24 February 2006, 11:24  Yen rallies to 1-month highs on BOJ hopes

The yen surged to one-month highs against the dollar and the euro on Friday, extending a rally after Bank of Japan Governor Toshihiko Fukui gave his strongest signal yet the central bank will eventually raise interest rates.
Adding fuel to the yen's gains was a report in Japan's Yomiuri newspaper on Friday that the BOJ was considering the possibility of dismantling its policy of flooding the money market with excess funds as early as its March 8-9 meeting, traders said.
The yen had jumped more than 1 percent against the dollar on Thursday after Fukui said the BOJ's super easy policy was coming to an end and that rates would rise to a "neutral" level step by step. With an end to five years of quantitative easing all-but assured in the next two months, investors are waking up to the possibility that Japan's solid recovery from deflation means overnight rates will finally rise from virtually zero.
That drove two-year and five-year Japanese government bond yields to new five-year peaks on Friday, though they remain well below comparable yields in the euro zone and United States.
"This isn't the first time we've heard about the possibility of an end to the policy in March ... but the risks of that happening have increased a bit," said Fumihiko Kawano, forex manager at Nomura Securities. Traders said that an unwinding of carry trades -- in which investors borrow in a low-yielding currency like the yen to buy higher-yielding currencies -- had also helped to give the yen a lift.
The dollar tumbled to 116.42 yen on electronic trading platform EBS, its weakest since Jan. 27, before recovering to around 116.65 yen by 0610 GMT.
The euro spiked down to 138.84 yen before clawing back to 139.10 yen . But the single currency was little changed at $1.1920.
Some traders said the U.S. currency would find support around 116 yen, where Japanese importers were seen lined up to buy the dollar.
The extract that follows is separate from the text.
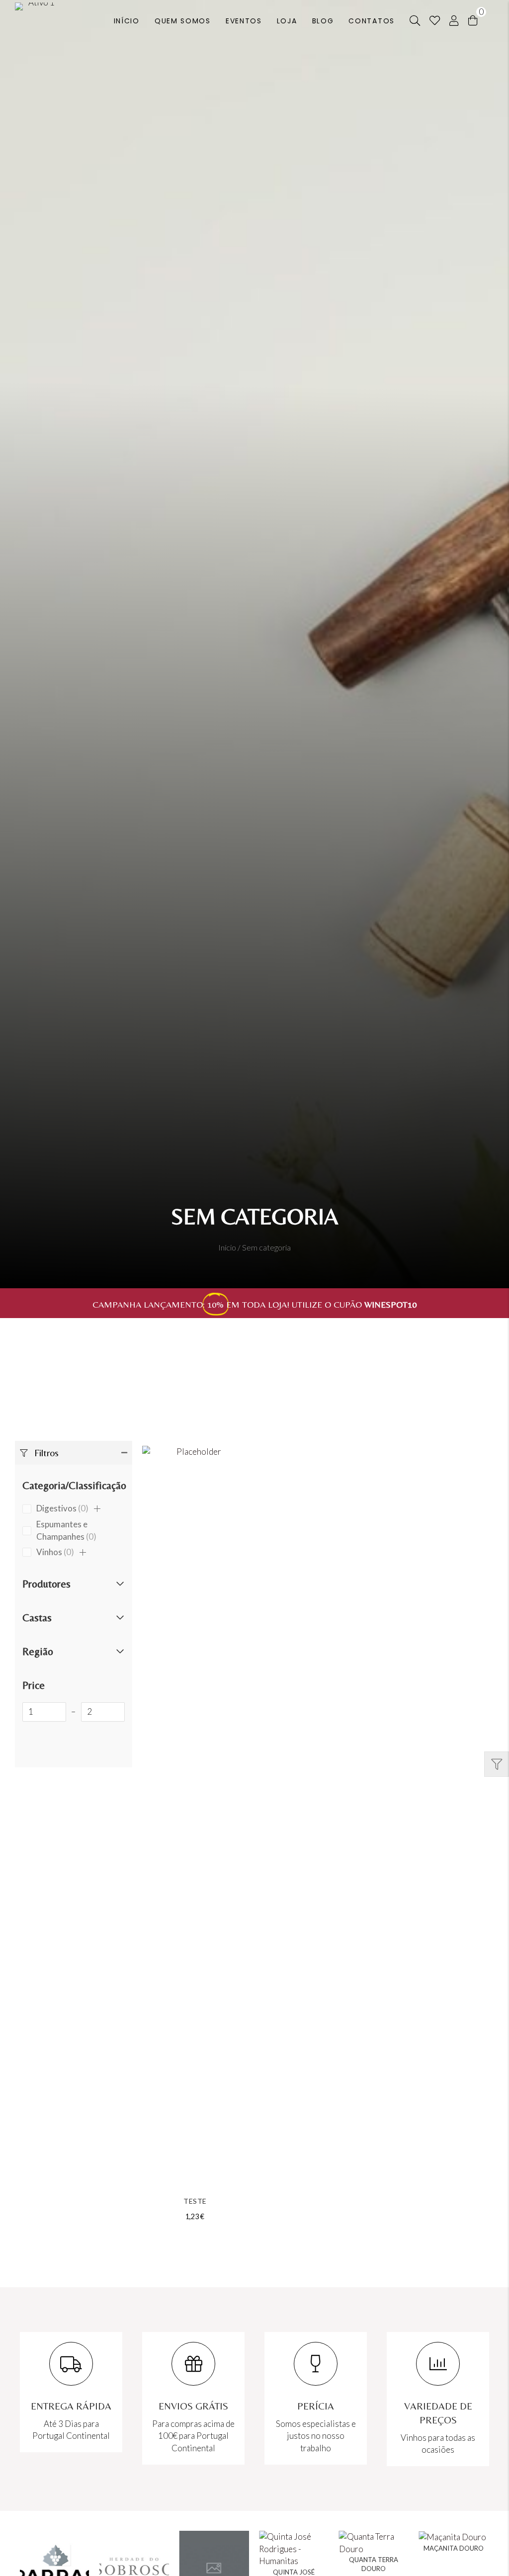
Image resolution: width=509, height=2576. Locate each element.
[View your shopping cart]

Fukui repeated before a parliamentary committee on Friday that the conditions were falling into place for an end to quantitative easing. "The sell-off triggered by Fukui's comments yesterday is continuing," said Kaoru Kondo, chief analyst at Fisco.
The yen's big gains were enough to prompt Japanese Finance Minister Sadakazu Tanigaki to say that currencies were showing "some rough moves" and needed to be watched.